Stored records:
Segment Open
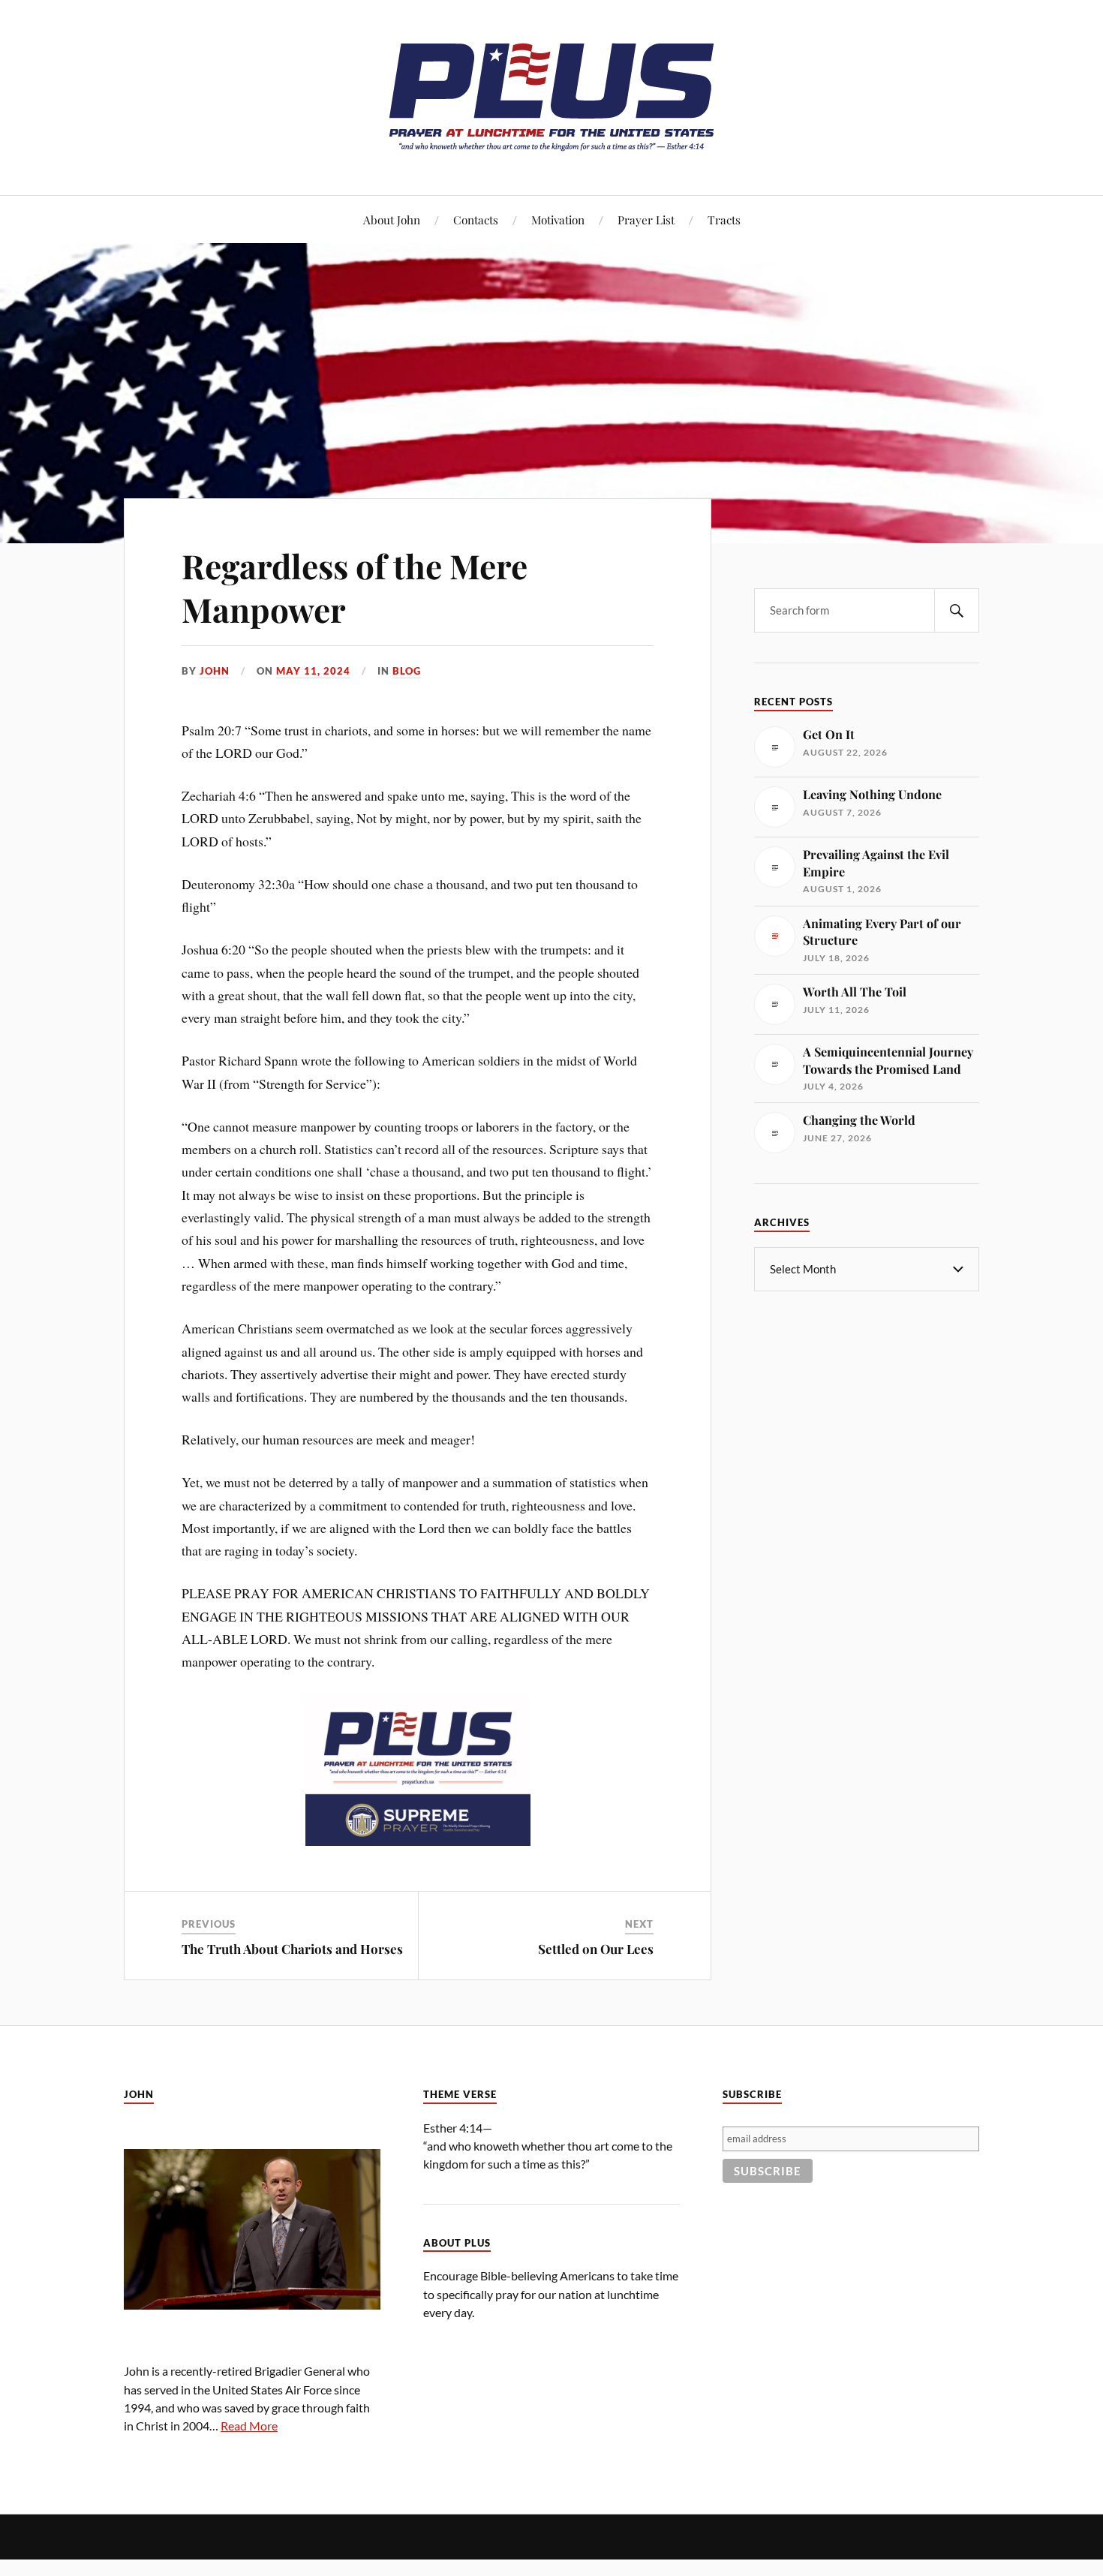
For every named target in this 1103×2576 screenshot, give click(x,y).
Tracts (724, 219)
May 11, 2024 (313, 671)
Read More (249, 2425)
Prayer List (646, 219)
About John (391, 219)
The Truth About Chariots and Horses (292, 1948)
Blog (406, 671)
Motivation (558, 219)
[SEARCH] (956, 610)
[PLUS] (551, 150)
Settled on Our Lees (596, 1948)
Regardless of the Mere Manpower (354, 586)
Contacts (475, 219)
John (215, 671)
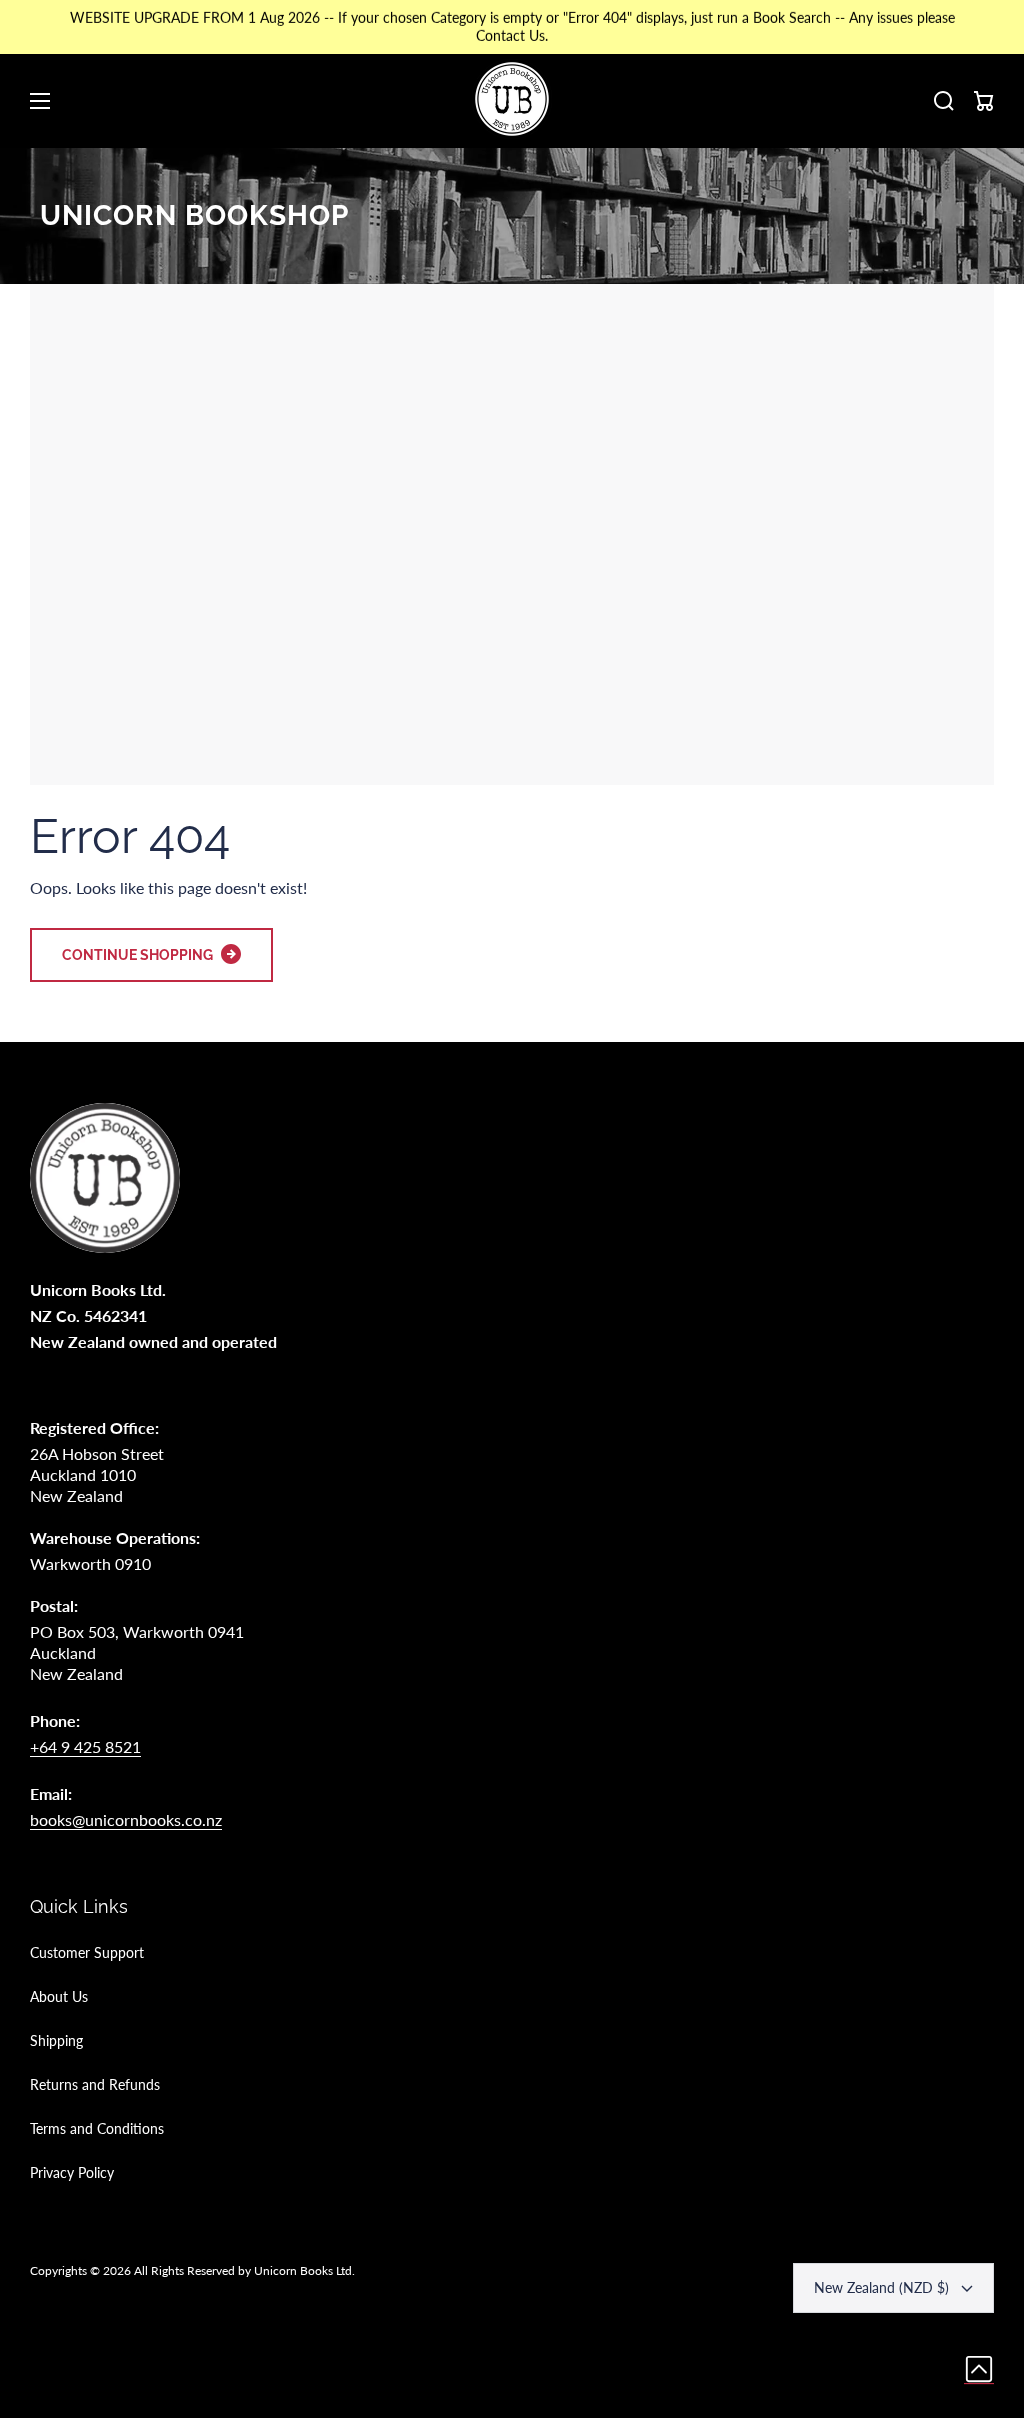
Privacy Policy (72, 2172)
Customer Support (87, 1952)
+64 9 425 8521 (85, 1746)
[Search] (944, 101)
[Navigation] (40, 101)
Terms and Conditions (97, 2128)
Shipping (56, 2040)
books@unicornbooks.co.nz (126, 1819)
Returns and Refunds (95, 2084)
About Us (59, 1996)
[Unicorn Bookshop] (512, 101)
Segment Closed
Retype word for word the span of lines above that begins with the line containing "Contacts (475, 219)" and ends with the last line of the records; skip all pictures.

_SOLUTION FOR THIS TASK_.
Contacts (475, 219)
John (215, 671)
Privacy Policy (72, 2172)
Customer Support (87, 1952)
+64 9 425 8521 (85, 1746)
[Search] (944, 101)
[Navigation] (40, 101)
Terms and Conditions (97, 2128)
Shipping (56, 2040)
books@unicornbooks.co.nz (126, 1819)
Returns and Refunds (95, 2084)
About Us (59, 1996)
[Unicorn Bookshop] (512, 101)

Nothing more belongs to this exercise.